The present cohort is heterogeneous regarding the sampling of the tumor tissue, some patients were treatment naïve with tissues collected quite long before start of LuPSMA, whereas other underwent ADT and other systemic therapy lines prior to tissue sampling. The treatment naïve cohort had significantly lower levels of DNA damage repair pathway activations and lower levels of androgen receptor gene expression. These findings suggest potential treatment-associated changes in DNA repair activity. However, DNA repair signatures were not included in survival analyses, and their prognostic significance remains exploratory. Previous findings showed reduced efficacy of DNA repair in patients treated with ADT, which could cause accumulation of DNA damage and in turn higher activation of DNA repair pathways [29].

Previously, we showed that PD-L2 gene expression is a significant prognosticator of outcome in patients treated with LuPSMA therapy [9]. The cohort of the present manuscript comprises patients from the same cohort, but PD-L2 was not prognostic in the expanded total cohort, which is related to the inclusion of many non-treatment naïve biopsies here. In the cohort of treatment naïve biopsies, PD-L2 gene expression was associated with worse outcomes, whereas M1/M0 fraction of activated macrophages are protective and associated with better outcomes. This is in line with a recent report on the potentially beneficial effect of checkpoint inhibition therapy in a cohort of patients who received LuPSMA therapy [3]. Also, this has been indicated by preclinical experiments [30]. In addition, the preliminary findings suggests that PD-L2 and PD-1 could contribute to an axis that mediates the immune escape and that M1 macrophages mediate immune activating effects. In cohort 2 (receiving systemic treatment before biopsy), PD-L2 alone or in combination with the transcriptomic-derived M1 macrophages count was not prognostic; however, DNA damage repair genes were higher in this cohort, which indicated greater degree of DNA damage and damage repair capacity. DNA damage can activate both immune escape via a STAT1/3 mediated pathway that upregulates PD L2 expression and inflammation via a NF-κB pathway type 1 interferon (Figure S1) [5,25]. Both effects are partially conflicting, as the immune stimulatory effect of interferon secretion could be antagonized by increased immune suppression via PD-L2, amongst others. Therefore, we hypothesized that pro- and anti-inflammatory markers needed to be jointly regarded and thus we investigated the role of immune-stimulatory markers together with PD-L2 in cohort 2.

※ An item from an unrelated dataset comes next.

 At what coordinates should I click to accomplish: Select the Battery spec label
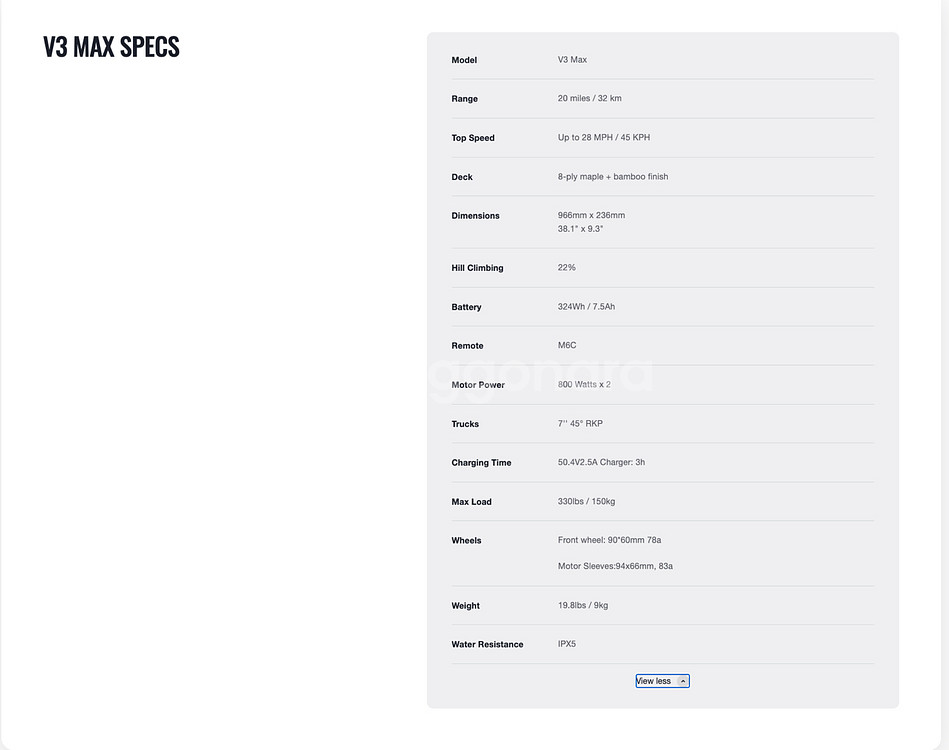click(x=466, y=307)
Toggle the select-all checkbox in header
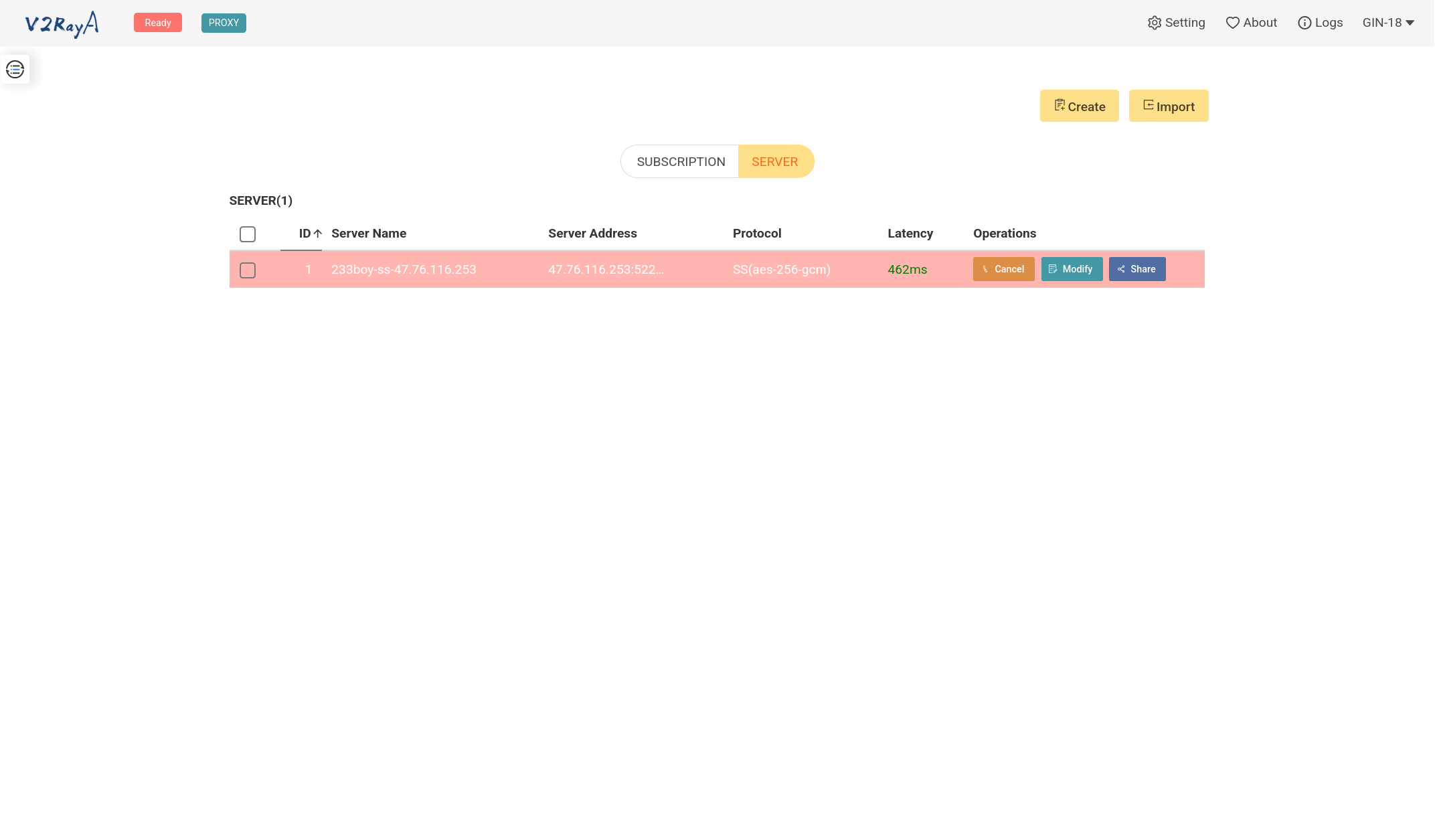This screenshot has width=1435, height=840. click(248, 234)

After accounting for this effect, PD-L2 and the aggregate immune infiltration signature Immune190 were significantly associated with the outcome in cohort 2. Interestingly, PD-L2 is protective in cohort 2, contrasting with the negative effect in cohort 1. This discrepant finding may be partly explained by the induction of DNA damage through systemic therapies, which leads to PD-L2 and NF-κB pathway activation (Figure S1). Thus, PD-L2 activation may have a dual role: as negative prognosticator because of the induced immune escape, but also as positive prognostic indicator of treatment efficacy. This suggests that the immune microenvironment of prostate cancer is significantly changed by the start of systemic treatments.

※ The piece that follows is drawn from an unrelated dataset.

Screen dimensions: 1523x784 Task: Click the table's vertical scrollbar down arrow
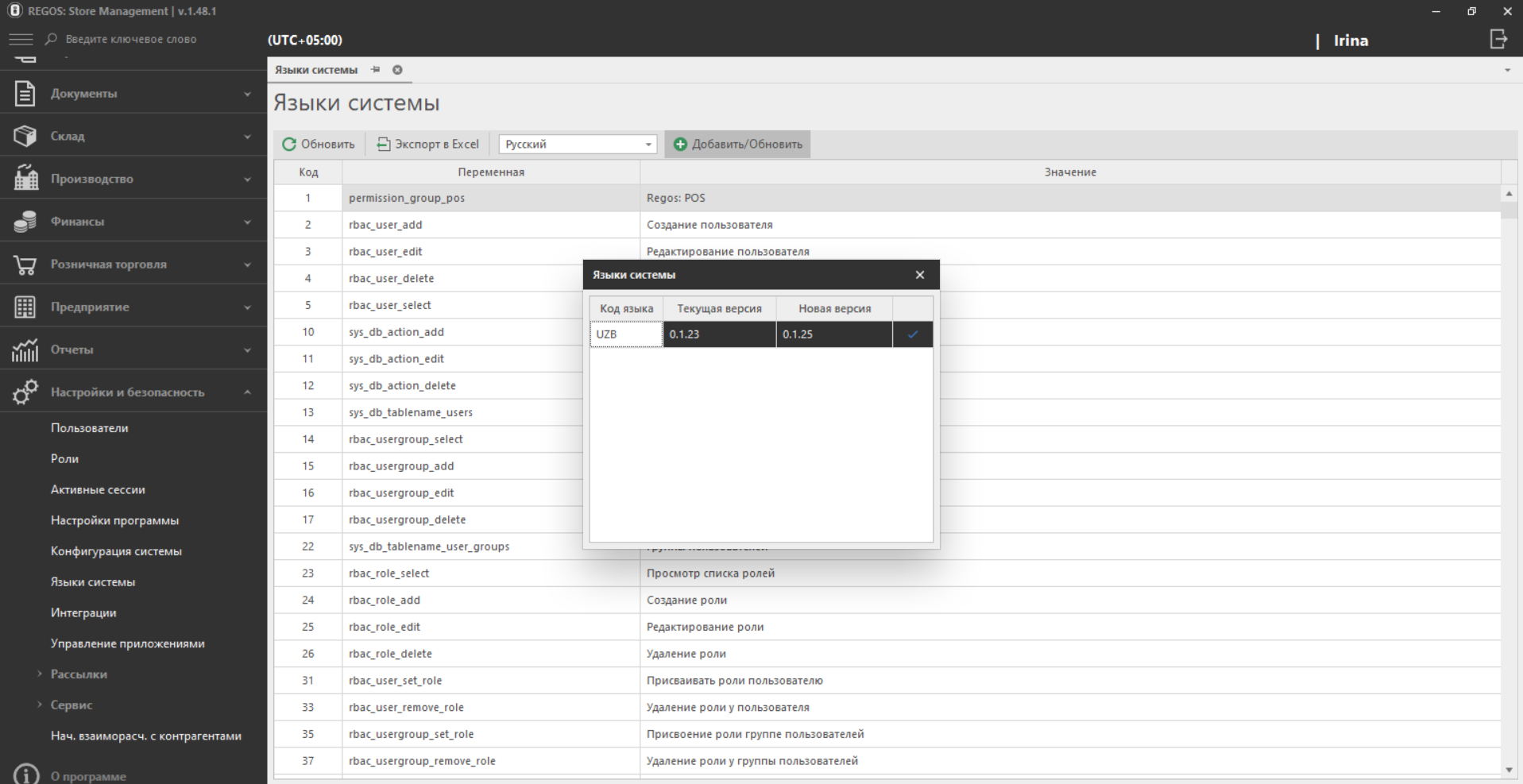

Tumor inflammation measured by a transcriptomic signature for aggregate immune infiltration in cohort 2 is negatively associated with the outcome [16]. Previous reports show that chronic tumor inflammation, in particular persistent activation of interferon type 1 signaling pathways, can lead to T-cell exhaustion and that T-cell exhaustion as well as inflammatory markers can promote tumor progression in prostate cancer [31-33]. This could also explain the paradoxical protective effect of PD-L2 levels in cohort 2. In this context, PD-L2 may also have a protective effect as it can modulate excessive immune activation, preventing immune exhaustion and enabling better cancer control.

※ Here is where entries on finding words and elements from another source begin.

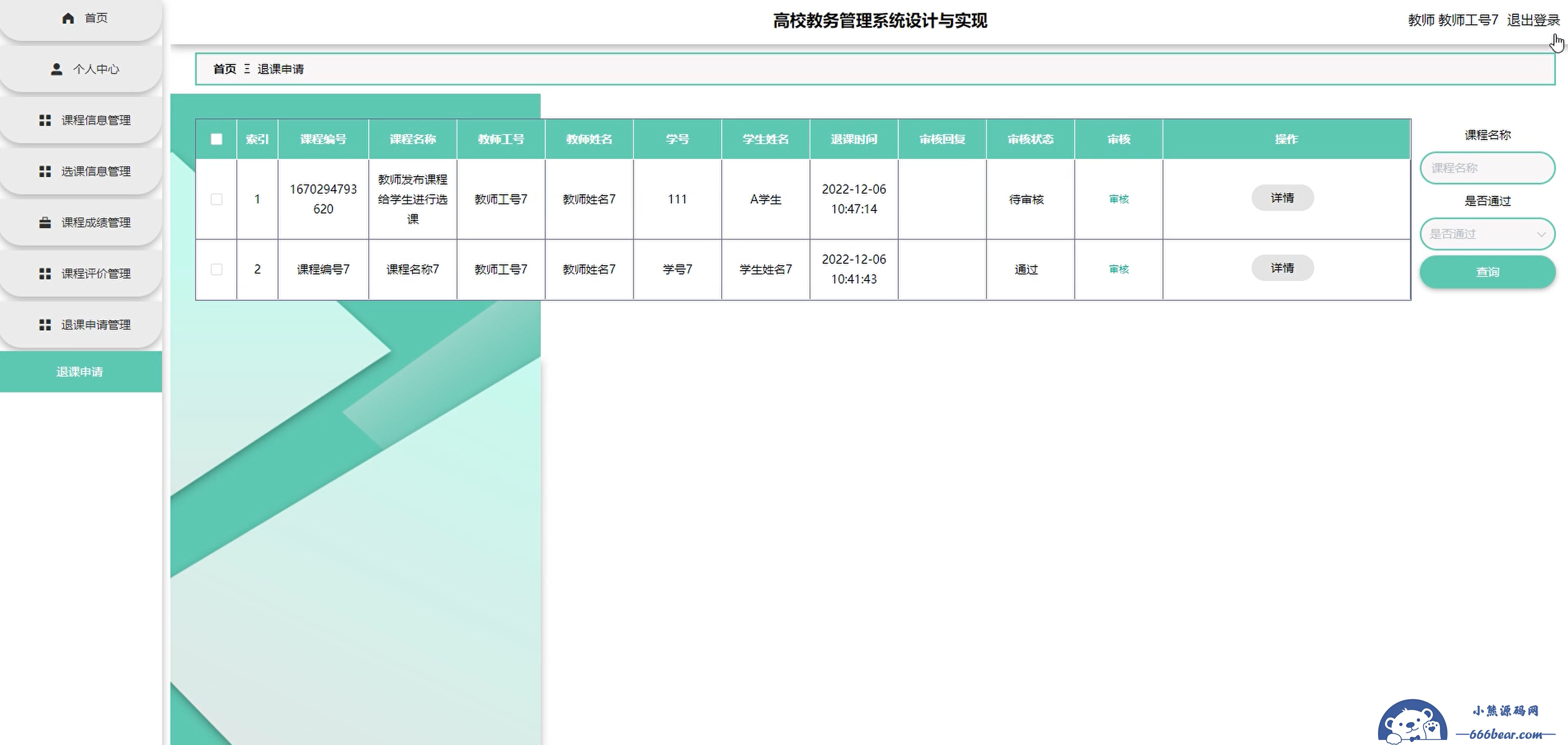The image size is (1568, 745).
Task: Click the grid icon beside 退课申请管理
Action: 45,325
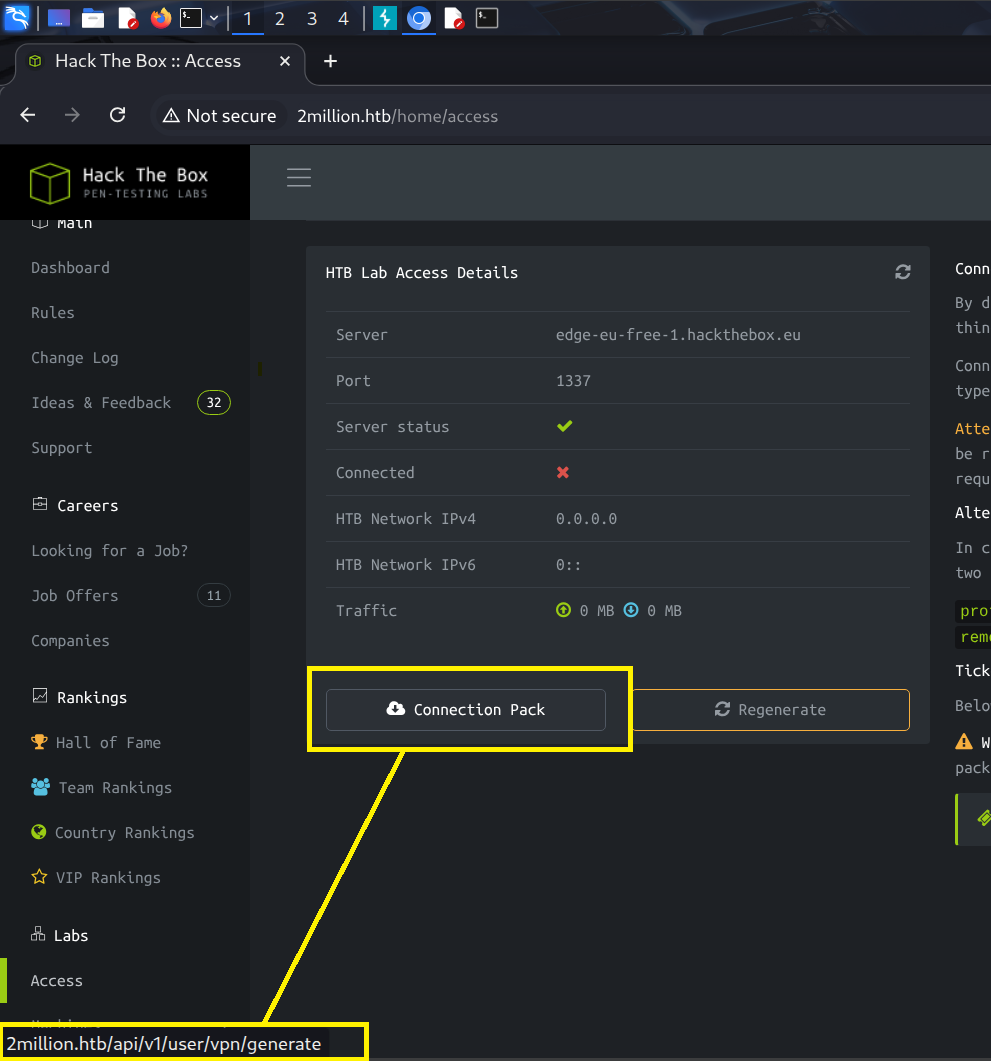The width and height of the screenshot is (991, 1061).
Task: Open Dashboard in the sidebar
Action: coord(70,268)
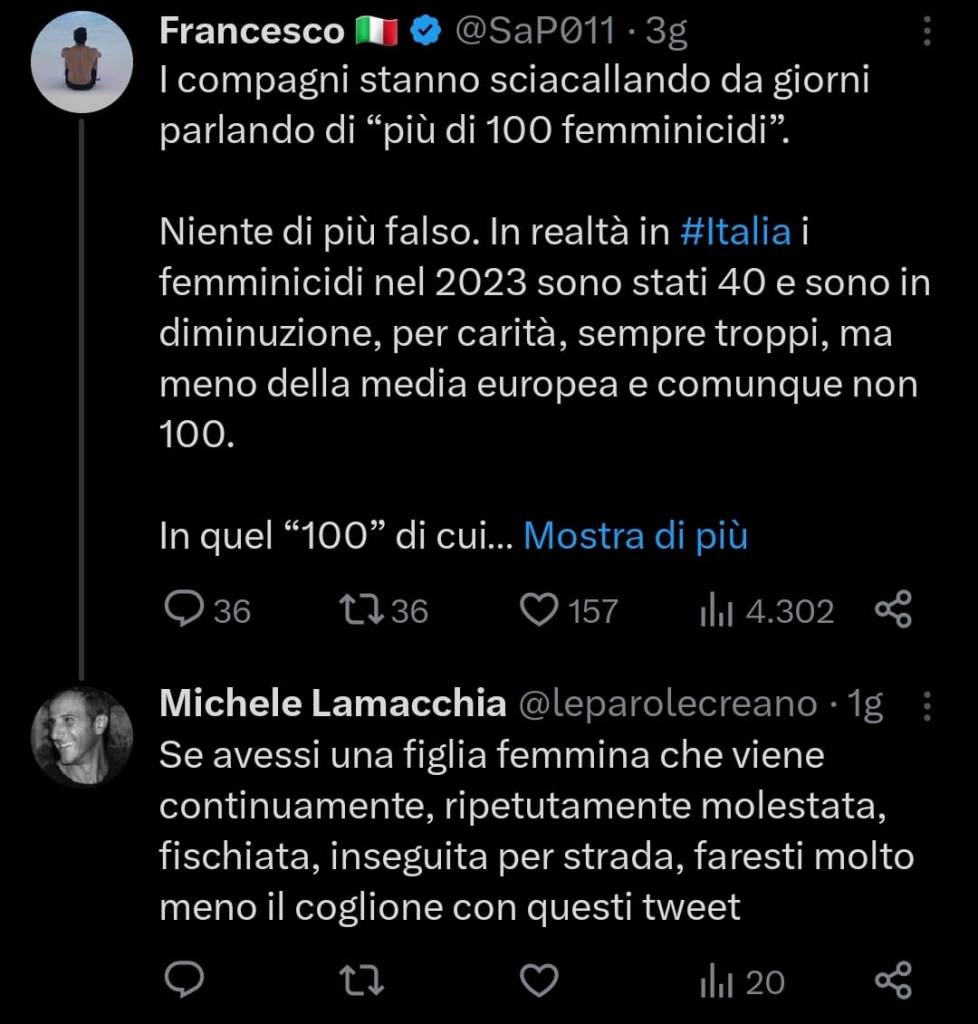Reply to Francesco's tweet
Image resolution: width=978 pixels, height=1024 pixels.
(x=184, y=610)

The current study has several limitations. First, it includes samples from patients that have been analyzed in a prior study ([9]) testing multiple hypotheses. Here, the cohort was significantly enlarged, and new parameters were extracted, exemplarily including immune cell composition, interferon and PD1 expression. In addition, this study distinguished for the first time between the time points of sample collection, with cohort 1 taking place before therapy and cohort 2 during systemic therapy. The analysis was conducted retrospectively and includes a relatively small number of patients. Future prospective studies incorporating both transcriptomic and immunohistochemistry or immunofluorescence methods, will be important to validate and expand upon these observations. Given the limited sample size, we were only able to assess a subset of variables in multivariate models. As a result, we cannot fully determine the extent to which each factor is independent of other potential prognostic markers. Nevertheless, the findings offer relevant directions for further confirmatory studies in the emerging landscape of radioligand therapy for prostate cancer and the growing number of trials that are in the recruitment and preparation phase for concomitant immunomodulatory therapy.

Conclusion

Analysis of the innate immune cell count with antigen presenting capabilities derived from transcriptomic analysis and the expression of markers for immune escape is feasible in patients undergoing LuPSMA therapy. In samples acquired in treatment-naive patients, PD-L2 is a significant prognosticator of OS, as shown previously in a partly overlapping cohort. In patients who underwent tumor biopsy after the start of systemic treatment, PD-L2 was only an independent prognostic factor when adjusted for tumor inflammation in a multivariate analysis. The ratio of M1/M0 activated macrophages is a significant prognosticator of OS in the entire cohort. The TME of prostate cancer seems to be significantly changed after start of systemic treatment, which makes the identification of prognostic biomarkers challenging. Still, the results suggest that checkpoint inhibition may increase the efficacy of LuPSMA therapy, but further studies are needed to understand their potentially protective role to limit tumor inflammation.

Supplementary Material

Supplementary figures and tables.

Attachment

Acknowledgements

Funding

This research was partly funded by Prostate Cancer Foundation TACTICAL Award No 22TACT01 and Thera4Care by the Innovative Health Initiative Joint Undertaking (IHI JU) under grant agreement No 101172788 and ILLUMINATE by the Innovative Health Initiative Joint Undertaking (IHI JU) under grant agreement No 101172722.

Competing Interests

Leonor Lopes and Analena Handke: no conflicts of interest.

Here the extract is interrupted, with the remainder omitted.